🤖 AI Summary
This work addresses the lack of systematic benchmarks for evaluating hybrid errors arising from the interaction between human programmers and large language models (LLMs) in software development, noting that the error patterns introduced by LLMs differ significantly from those made by humans. To bridge this gap, we propose Tricky²—the first multilingual program defect dataset encompassing human-written, LLM-generated, and hybrid errors across C++, Python, and Java. Leveraging a taxonomy-guided prompting strategy and structure-preserving error injection techniques, we enable controlled synthesis of multi-source errors. We conduct baseline experiments on error classification, localization, and repair tasks to validate the dataset’s utility, thereby establishing a critical resource and evaluation foundation for investigating code reliability in human–LLM collaborative programming.
📝 Abstract
Large language models (LLMs) are increasingly integrated into software development workflows, yet they often introduce subtle logic or data-misuse errors that differ from human bugs. To study how these two error types interact, we construct Tricky$^2$, a hybrid dataset that augments the existing TrickyBugs corpus of human-written defects with errors injected by both GPT-5 and OpenAI-oss-20b across C++, Python, and Java programs.
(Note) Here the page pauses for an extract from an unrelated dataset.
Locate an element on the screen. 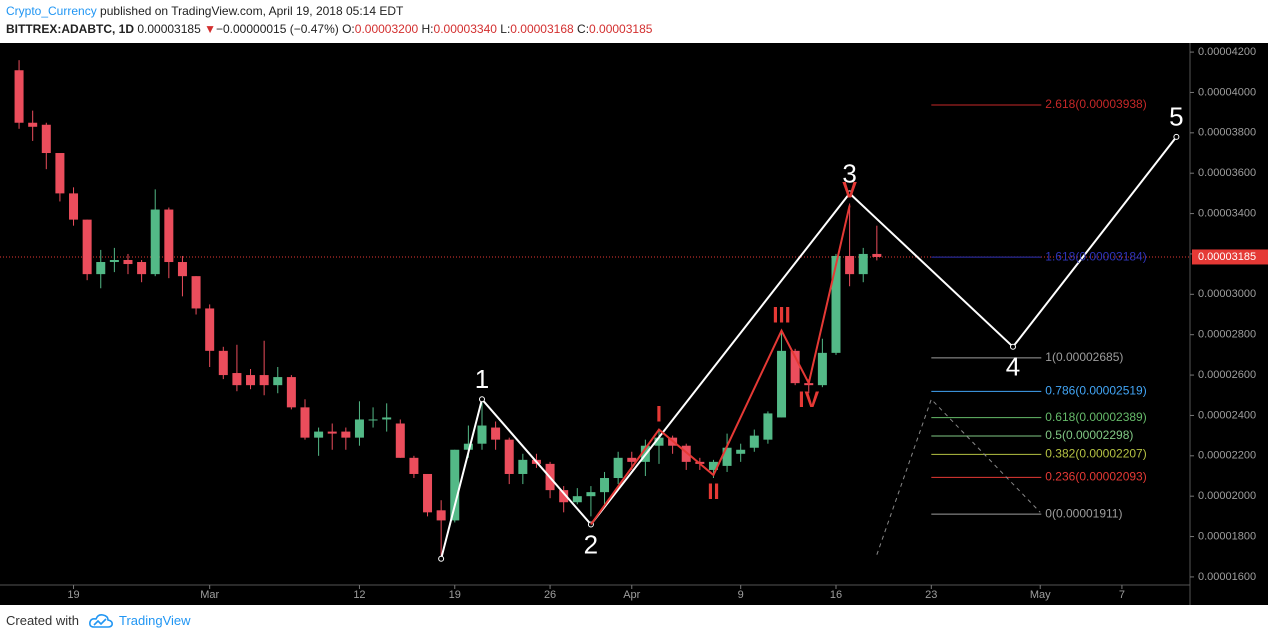 The height and width of the screenshot is (639, 1268). y-tick-label: 0.00001800 is located at coordinates (1227, 536).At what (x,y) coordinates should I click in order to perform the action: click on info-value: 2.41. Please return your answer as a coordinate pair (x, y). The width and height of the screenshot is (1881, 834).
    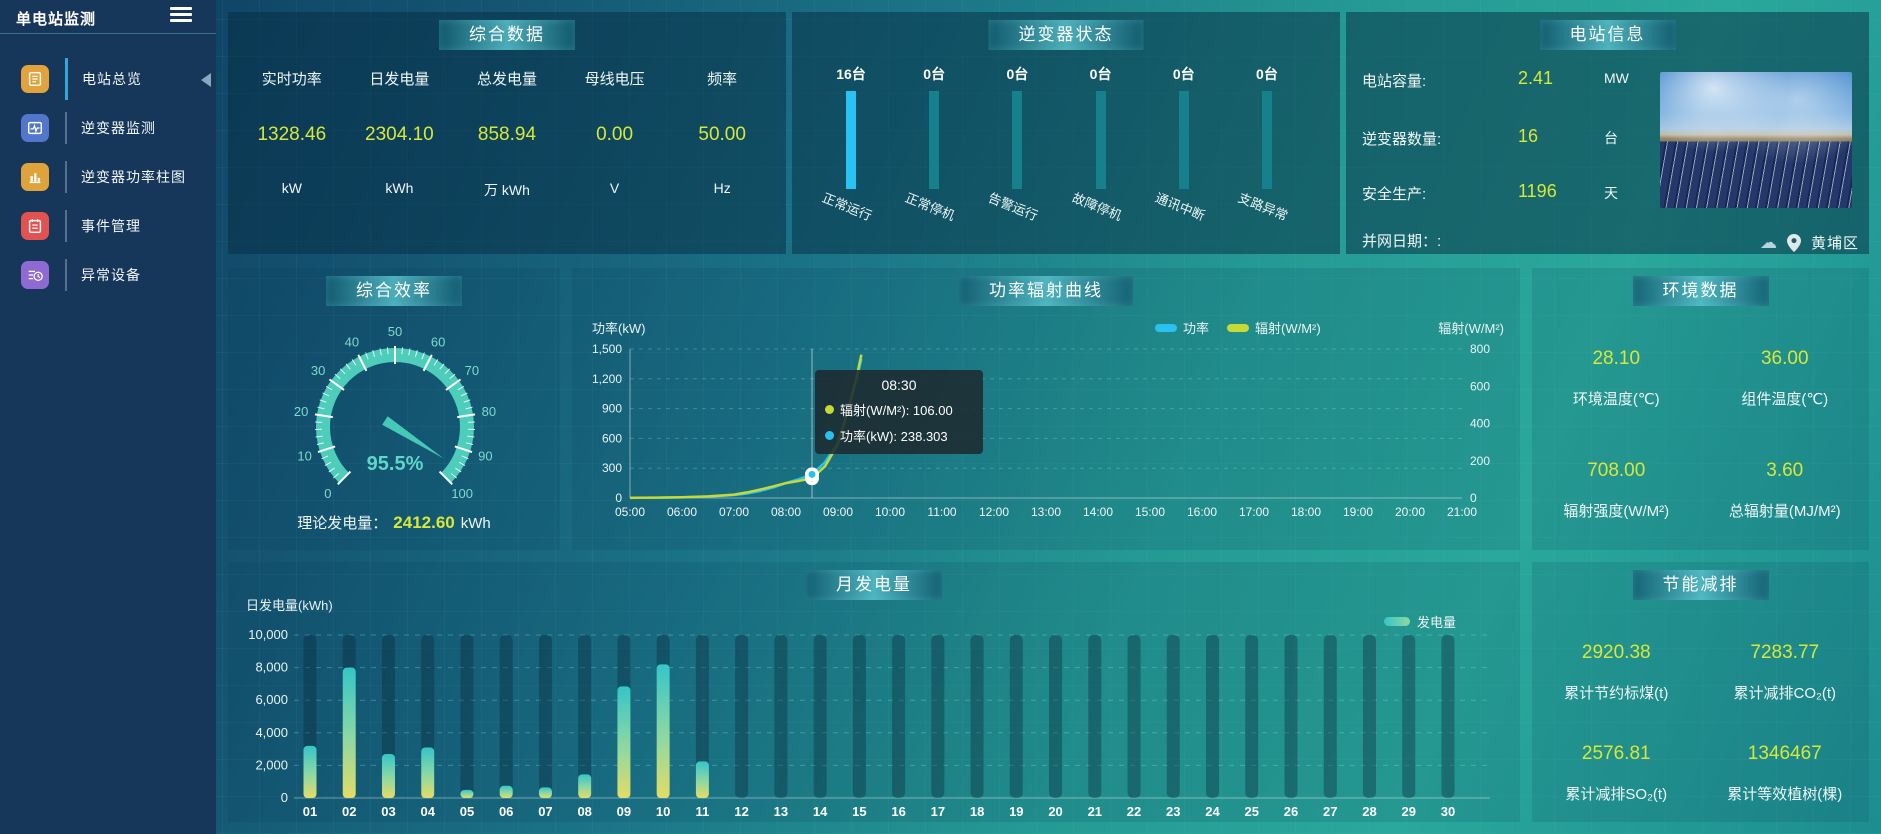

Our approach uses a taxonomy-guided prompting framework to generate machine-originated bugs while preserving original human defects and program structure. The resulting corpus spans human-only, LLM-only, and human+LLM splits, enabling analysis of mixed-origin error behavior, multi-bug repair robustness, and reliability in hybrid human-machine code. This paper outlines the dataset construction pipeline and illustrates its use through small-scale baseline evaluations of classification, localization, and repair tasks.